I truly don’t know everyone’s side of this story. I only have read Clements’ resignation letter. She claims the parent of one of her athletes harassed her because the coach wasn’t playing the parent’s daughter enough. Clements argued in her resignation letter that she always seeks to put the best athletes she has on the floor. The object, of course, is to win volleyball matches.

Maybe the community will hear the other side of it, if there’s another side worth telling. I understand that the Amarillo Independent School District athletic community is all riled up over this resignation. The school district has put Clements on temporary “administrative leave,” meaning she’ll get paid even though she’s no longer coaching.

This kind of story can get ugly. I hope it doesn’t regress to the point of sheer ugliness. We’re venturing back to Amarillo this week for a brief visit. Thus, I plan to attend the AISD board meeting Tuesday night. I want to see this matter play out from a ringside seat.

If the parent in question is the person generally believed to be involved in this mess, then the individual might have some serious explaining to do, given her position in the school community.

Make no mistake about this point, too: Disputes involving adults — parents and coaches — almost always inflict their share of collateral damage.

I refer to the children. So very sad.

Amarillo is showing how it is so ‘tightly bound’

The beans apparently have been spilled over the identity of the parent who harassed Amarillo High School girls volleyball coach Kori Clements enough to make her quit a plum coaching job after just one season.

Renee McCown, that would be you. Or so it appears.

Oh, brother. This is likel to get ugly. You see, McCown is a member of the Amarillo Independent School District Board of Trustees. It’s bad enough that a meddlesome parent would feel the need to hassle and harass a coach over the decisions the coach makes about giving her athletes playing time. Coach Clements quit because the parent griped incessantly that her daughter wasn’t getting time on the floor during volleyball matches.
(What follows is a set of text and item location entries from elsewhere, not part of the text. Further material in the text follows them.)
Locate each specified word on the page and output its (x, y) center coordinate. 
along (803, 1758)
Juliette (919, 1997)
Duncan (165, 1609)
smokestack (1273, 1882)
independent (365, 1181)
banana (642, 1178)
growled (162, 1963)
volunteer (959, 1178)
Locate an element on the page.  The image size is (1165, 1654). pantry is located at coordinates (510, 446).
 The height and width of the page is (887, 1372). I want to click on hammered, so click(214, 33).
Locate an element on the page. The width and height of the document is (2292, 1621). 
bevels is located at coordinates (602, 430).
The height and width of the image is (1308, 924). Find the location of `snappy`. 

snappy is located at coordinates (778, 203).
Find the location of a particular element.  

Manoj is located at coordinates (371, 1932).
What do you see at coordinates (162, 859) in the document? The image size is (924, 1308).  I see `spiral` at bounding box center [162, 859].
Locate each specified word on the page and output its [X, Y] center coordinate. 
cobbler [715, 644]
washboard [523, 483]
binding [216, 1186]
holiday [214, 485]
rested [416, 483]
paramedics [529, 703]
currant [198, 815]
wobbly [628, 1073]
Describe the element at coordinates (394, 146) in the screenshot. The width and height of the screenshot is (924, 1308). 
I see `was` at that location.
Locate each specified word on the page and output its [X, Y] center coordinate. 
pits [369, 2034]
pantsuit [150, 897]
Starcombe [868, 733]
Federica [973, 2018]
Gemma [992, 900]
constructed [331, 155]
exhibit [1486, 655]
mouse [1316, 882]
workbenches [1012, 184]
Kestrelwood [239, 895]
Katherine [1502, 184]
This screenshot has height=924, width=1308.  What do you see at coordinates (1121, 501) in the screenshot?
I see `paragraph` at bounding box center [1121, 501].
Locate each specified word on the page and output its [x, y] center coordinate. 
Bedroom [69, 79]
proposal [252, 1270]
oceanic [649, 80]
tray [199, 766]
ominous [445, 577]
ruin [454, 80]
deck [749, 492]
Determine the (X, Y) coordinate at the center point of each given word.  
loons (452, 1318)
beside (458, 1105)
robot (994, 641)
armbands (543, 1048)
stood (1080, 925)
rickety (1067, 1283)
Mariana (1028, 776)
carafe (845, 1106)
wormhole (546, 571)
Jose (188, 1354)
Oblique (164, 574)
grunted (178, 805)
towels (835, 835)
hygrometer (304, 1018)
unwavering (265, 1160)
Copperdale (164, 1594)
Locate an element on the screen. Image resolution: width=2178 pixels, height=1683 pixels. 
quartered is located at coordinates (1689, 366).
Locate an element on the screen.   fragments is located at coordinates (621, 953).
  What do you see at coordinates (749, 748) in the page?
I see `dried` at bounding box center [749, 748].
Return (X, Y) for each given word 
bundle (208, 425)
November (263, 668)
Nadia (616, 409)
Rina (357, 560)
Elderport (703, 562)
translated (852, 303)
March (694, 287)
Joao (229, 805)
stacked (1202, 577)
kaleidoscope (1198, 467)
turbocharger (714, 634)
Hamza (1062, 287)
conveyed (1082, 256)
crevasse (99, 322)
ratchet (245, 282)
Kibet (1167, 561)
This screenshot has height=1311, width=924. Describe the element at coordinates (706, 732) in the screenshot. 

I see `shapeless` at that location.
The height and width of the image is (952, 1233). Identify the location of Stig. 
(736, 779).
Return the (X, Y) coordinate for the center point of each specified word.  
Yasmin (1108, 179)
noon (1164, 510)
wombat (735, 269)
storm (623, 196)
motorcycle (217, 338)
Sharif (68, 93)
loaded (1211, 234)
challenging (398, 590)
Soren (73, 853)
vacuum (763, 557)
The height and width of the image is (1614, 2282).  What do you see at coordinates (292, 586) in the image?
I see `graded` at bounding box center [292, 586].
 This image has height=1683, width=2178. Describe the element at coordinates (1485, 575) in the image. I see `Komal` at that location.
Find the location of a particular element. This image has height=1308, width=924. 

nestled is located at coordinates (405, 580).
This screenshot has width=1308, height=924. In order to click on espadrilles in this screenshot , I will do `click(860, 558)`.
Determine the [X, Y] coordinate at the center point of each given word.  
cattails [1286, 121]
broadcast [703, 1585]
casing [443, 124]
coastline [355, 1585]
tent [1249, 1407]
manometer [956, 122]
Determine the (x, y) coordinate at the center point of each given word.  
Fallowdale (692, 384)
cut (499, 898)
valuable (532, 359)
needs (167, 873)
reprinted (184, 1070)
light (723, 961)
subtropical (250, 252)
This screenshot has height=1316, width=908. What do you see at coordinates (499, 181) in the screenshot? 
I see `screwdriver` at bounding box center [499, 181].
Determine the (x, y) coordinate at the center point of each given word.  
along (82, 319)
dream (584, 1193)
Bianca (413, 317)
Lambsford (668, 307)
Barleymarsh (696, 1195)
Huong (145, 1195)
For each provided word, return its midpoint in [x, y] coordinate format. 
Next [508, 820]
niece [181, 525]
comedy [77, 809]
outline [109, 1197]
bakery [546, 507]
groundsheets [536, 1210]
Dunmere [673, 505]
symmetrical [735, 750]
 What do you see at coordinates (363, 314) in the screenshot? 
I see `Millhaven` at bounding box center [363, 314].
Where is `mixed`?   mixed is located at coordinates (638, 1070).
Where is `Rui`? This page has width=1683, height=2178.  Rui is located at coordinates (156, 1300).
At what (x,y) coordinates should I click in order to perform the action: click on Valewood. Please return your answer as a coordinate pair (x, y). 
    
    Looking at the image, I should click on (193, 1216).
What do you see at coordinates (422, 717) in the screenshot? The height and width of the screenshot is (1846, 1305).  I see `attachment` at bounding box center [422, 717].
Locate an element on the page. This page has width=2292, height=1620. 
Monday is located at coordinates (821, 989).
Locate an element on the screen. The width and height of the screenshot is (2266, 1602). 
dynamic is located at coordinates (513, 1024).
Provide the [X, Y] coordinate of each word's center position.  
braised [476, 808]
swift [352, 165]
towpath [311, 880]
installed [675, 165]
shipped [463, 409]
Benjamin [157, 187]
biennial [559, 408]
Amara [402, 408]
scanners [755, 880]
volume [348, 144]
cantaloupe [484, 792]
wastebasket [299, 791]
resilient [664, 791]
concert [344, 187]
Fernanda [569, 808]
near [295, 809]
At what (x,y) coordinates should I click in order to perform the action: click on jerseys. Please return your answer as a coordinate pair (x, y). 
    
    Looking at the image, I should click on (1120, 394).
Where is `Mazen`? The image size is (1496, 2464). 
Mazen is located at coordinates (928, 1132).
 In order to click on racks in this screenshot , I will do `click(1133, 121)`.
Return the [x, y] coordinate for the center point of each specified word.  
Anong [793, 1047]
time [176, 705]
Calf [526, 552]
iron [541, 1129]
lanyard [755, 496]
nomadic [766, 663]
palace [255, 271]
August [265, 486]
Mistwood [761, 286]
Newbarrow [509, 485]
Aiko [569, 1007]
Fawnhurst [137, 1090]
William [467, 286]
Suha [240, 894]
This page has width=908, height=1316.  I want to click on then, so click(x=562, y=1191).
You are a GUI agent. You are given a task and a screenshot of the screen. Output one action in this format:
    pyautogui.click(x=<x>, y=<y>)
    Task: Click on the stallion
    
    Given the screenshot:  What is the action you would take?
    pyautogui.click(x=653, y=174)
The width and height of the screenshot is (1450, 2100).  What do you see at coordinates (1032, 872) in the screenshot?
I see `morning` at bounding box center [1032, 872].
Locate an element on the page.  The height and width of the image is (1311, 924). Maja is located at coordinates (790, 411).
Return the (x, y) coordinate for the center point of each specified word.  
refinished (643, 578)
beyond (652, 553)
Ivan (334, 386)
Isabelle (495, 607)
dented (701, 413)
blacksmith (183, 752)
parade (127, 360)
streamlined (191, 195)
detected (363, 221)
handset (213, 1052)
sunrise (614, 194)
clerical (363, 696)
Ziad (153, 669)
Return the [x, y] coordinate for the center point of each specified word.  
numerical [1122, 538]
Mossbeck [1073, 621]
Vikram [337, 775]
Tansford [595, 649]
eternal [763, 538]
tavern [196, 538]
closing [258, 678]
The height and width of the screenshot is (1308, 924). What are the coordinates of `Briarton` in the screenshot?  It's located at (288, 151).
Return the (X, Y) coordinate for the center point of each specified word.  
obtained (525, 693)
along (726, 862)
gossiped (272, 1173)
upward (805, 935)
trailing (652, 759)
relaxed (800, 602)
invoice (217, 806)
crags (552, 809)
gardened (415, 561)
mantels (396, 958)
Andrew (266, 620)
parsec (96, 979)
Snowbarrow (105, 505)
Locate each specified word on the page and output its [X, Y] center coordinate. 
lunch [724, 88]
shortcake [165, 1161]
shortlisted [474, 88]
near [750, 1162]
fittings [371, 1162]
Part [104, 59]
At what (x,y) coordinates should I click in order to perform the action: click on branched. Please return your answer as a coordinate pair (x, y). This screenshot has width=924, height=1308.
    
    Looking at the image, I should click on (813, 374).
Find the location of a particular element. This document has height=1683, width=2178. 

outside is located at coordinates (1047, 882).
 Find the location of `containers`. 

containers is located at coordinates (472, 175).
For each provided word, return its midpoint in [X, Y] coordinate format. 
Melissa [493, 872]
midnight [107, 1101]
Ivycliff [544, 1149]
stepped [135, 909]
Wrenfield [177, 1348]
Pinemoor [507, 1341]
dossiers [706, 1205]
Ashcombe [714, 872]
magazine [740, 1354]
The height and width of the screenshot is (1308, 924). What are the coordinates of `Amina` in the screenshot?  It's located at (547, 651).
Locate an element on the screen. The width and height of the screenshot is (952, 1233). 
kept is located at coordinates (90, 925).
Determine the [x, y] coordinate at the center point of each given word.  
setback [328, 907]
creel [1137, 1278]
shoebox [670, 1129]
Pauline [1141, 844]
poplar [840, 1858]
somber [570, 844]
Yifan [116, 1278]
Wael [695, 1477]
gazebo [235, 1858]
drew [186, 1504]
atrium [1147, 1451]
The school board is meeting Tuesday. The chatter I’m getting from afar is that many in the community are outraged over the treatment of the coach. The outrage deepens because the person responsible for the messy treatment happens — allegedly — to be someone who most certainly should know better.

That the source of the harassment would be a school board trustee makes this matter even worse than it otherwise would be.

Every now and then you hear about elected officials meddling in administrative matters or worse, in the work of employees who report to the administrators. At City Hall, you might get a council member interfering in, say, police work, going over the head of the city manager and the chief of police. Don’t misunderstand: I am not saying that has happened in Amarillo; I use that example merely to illustrate a point.

School trustees make a single hire: that would be the superintendent. As chief administrator, the superintendent hires all the administrative staffers who report directly to the top person.

In the military, they call it the “chain of command.” One does not dare break that chain by going over and around the people who are responsible for those under their direct supervision.

If what I understand has happened in the relationship between an AISD school trustee and a highly respected high school volleyball coach is true, then we have a serious case of malfeasance — on the part of the trustee — on our hands.

One of two things ought to happen quickly. The trustee needs to apologize publicly and pledge to never interfere again. Or that person needs to resign from public office.